### Exercise objective
If a line contains "Task: Click the paper", it is the last one to write out; begin with the first line of the records and copy each exactly.

### Records contained in a dataset
-- Opening Marker --
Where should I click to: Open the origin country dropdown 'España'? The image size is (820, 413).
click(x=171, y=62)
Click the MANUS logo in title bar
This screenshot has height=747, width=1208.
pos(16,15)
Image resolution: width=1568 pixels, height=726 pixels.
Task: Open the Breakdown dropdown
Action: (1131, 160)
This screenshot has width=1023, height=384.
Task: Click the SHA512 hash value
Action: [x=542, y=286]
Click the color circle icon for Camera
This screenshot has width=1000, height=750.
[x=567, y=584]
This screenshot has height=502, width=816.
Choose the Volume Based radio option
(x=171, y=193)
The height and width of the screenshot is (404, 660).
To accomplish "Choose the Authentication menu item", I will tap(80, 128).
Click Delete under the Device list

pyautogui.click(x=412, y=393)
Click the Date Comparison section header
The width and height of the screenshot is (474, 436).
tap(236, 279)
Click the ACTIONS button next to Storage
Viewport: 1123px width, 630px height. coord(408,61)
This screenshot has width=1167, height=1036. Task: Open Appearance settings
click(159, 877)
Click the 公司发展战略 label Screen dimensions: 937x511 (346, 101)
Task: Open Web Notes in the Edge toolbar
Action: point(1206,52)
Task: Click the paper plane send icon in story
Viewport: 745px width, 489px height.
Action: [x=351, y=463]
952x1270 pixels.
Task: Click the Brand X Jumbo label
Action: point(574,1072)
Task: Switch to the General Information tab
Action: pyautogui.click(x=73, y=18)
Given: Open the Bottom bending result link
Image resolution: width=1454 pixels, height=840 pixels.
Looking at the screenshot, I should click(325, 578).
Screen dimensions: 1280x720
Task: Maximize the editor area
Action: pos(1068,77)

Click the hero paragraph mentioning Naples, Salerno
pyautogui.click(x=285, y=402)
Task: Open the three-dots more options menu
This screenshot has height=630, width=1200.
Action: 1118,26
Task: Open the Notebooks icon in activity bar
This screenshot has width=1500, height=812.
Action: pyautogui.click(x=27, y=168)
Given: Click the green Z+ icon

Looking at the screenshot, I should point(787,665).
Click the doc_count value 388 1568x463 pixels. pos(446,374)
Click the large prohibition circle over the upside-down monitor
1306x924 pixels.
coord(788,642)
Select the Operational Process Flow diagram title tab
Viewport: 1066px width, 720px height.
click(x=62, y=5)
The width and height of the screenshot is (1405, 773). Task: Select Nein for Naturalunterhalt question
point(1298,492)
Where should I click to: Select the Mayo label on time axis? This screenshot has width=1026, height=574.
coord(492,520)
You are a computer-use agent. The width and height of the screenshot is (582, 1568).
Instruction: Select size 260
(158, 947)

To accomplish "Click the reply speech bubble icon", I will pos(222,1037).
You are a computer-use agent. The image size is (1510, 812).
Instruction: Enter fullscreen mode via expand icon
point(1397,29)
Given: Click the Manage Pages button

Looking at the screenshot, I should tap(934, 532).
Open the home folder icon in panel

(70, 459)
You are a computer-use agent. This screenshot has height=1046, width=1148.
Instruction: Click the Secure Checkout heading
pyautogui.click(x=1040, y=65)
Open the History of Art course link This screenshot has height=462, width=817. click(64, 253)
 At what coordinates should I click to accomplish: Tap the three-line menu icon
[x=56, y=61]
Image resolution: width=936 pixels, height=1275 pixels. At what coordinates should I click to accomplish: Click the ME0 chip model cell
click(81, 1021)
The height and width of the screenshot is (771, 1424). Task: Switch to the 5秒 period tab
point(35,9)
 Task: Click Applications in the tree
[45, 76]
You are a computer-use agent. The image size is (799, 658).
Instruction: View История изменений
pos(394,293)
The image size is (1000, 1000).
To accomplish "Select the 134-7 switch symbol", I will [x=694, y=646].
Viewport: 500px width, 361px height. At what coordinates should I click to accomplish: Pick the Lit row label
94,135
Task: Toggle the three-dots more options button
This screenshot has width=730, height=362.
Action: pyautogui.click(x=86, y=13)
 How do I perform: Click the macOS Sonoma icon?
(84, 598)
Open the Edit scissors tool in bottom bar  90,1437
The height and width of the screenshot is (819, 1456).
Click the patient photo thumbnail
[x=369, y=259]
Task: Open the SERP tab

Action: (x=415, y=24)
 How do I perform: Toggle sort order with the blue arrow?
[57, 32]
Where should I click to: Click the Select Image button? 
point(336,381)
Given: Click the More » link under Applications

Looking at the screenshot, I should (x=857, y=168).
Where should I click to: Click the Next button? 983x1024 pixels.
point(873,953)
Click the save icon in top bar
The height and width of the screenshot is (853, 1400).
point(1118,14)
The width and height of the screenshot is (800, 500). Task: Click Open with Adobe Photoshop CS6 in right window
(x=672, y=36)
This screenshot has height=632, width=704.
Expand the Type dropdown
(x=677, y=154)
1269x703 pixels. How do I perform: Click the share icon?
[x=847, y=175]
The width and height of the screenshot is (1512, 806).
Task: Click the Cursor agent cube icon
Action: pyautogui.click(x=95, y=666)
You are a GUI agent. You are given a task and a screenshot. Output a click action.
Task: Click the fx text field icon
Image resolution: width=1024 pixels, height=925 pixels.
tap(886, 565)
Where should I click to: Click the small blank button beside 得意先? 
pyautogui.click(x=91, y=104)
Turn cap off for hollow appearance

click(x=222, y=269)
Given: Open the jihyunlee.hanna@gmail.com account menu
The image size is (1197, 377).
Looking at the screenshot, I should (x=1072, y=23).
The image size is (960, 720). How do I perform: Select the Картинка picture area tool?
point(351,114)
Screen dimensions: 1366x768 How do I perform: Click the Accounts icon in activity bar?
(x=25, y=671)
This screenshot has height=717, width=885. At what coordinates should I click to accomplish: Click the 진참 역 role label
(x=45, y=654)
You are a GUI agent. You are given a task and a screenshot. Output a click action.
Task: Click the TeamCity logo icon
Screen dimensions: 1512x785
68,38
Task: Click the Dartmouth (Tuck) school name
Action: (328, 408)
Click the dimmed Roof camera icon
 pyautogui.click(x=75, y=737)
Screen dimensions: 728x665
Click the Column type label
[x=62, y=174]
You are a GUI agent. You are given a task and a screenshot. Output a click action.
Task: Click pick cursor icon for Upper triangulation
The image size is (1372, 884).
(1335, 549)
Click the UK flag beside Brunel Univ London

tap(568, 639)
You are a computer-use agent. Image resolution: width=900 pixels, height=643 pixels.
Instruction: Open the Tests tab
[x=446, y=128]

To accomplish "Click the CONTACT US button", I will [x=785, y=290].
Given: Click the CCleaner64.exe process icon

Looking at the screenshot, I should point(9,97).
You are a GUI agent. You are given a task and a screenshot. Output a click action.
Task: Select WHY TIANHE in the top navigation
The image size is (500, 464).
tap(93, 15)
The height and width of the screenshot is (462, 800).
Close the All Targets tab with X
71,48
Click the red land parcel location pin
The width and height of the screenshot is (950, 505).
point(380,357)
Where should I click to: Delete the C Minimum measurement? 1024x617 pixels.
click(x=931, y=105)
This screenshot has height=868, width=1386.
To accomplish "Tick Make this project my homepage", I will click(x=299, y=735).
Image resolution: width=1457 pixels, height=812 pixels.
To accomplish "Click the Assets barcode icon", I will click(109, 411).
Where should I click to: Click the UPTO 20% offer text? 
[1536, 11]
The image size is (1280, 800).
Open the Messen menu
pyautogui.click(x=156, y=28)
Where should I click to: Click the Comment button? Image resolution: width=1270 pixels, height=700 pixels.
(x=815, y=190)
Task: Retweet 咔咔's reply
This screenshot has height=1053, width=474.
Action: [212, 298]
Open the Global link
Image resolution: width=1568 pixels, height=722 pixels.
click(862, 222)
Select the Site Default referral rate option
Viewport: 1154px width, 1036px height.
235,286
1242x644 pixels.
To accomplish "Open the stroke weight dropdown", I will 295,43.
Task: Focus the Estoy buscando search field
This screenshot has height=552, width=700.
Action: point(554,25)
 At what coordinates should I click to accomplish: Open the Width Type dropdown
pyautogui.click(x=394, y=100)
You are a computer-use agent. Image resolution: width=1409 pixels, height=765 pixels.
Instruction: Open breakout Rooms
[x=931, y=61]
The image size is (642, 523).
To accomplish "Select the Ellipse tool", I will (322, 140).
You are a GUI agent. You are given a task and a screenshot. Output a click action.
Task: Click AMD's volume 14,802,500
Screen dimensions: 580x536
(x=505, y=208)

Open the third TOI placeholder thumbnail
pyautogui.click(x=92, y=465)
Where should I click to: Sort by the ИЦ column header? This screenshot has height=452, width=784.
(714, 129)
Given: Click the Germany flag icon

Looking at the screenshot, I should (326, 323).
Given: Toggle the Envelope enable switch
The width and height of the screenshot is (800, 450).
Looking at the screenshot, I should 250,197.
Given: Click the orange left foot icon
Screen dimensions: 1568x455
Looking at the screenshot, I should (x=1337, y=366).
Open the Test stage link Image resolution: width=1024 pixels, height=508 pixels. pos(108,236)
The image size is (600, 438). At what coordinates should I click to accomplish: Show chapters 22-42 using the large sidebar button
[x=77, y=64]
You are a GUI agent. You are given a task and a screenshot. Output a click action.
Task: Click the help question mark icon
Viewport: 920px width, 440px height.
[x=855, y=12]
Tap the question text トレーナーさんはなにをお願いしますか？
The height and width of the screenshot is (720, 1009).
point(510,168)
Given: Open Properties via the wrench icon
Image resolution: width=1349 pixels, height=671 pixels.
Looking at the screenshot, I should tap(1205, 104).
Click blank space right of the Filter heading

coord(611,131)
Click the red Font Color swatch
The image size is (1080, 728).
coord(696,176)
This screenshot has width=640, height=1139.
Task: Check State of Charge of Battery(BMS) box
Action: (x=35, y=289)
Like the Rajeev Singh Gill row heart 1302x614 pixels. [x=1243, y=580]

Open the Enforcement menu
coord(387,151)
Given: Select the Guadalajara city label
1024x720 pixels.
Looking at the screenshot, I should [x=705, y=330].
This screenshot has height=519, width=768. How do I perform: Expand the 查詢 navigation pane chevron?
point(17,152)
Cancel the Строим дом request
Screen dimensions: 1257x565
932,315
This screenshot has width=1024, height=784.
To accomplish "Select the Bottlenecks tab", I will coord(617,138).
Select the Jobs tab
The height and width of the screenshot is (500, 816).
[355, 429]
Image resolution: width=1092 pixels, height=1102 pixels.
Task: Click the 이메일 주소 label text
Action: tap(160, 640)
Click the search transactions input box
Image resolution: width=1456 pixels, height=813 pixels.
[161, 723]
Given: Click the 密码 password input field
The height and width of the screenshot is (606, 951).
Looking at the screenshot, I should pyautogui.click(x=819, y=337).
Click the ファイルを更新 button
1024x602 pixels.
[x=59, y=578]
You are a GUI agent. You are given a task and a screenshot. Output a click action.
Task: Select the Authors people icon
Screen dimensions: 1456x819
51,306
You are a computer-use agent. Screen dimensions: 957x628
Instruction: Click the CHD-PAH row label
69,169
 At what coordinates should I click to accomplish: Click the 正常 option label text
-- Closing Marker --
### Written answer
Where should I click to: Open the origin country dropdown 'España'? The image size is (820, 413).
click(x=171, y=62)
Click the MANUS logo in title bar
This screenshot has height=747, width=1208.
pos(16,15)
Image resolution: width=1568 pixels, height=726 pixels.
Task: Open the Breakdown dropdown
Action: (1131, 160)
This screenshot has width=1023, height=384.
Task: Click the SHA512 hash value
Action: [x=542, y=286]
Click the color circle icon for Camera
This screenshot has width=1000, height=750.
[x=567, y=584]
This screenshot has height=502, width=816.
Choose the Volume Based radio option
(x=171, y=193)
The height and width of the screenshot is (404, 660).
To accomplish "Choose the Authentication menu item", I will tap(80, 128).
Click Delete under the Device list

pyautogui.click(x=412, y=393)
Click the Date Comparison section header
The width and height of the screenshot is (474, 436).
tap(236, 279)
Click the ACTIONS button next to Storage
Viewport: 1123px width, 630px height. coord(408,61)
This screenshot has width=1167, height=1036. Task: Open Appearance settings
click(159, 877)
Click the 公司发展战略 label Screen dimensions: 937x511 (346, 101)
Task: Open Web Notes in the Edge toolbar
Action: point(1206,52)
Task: Click the paper plane send icon in story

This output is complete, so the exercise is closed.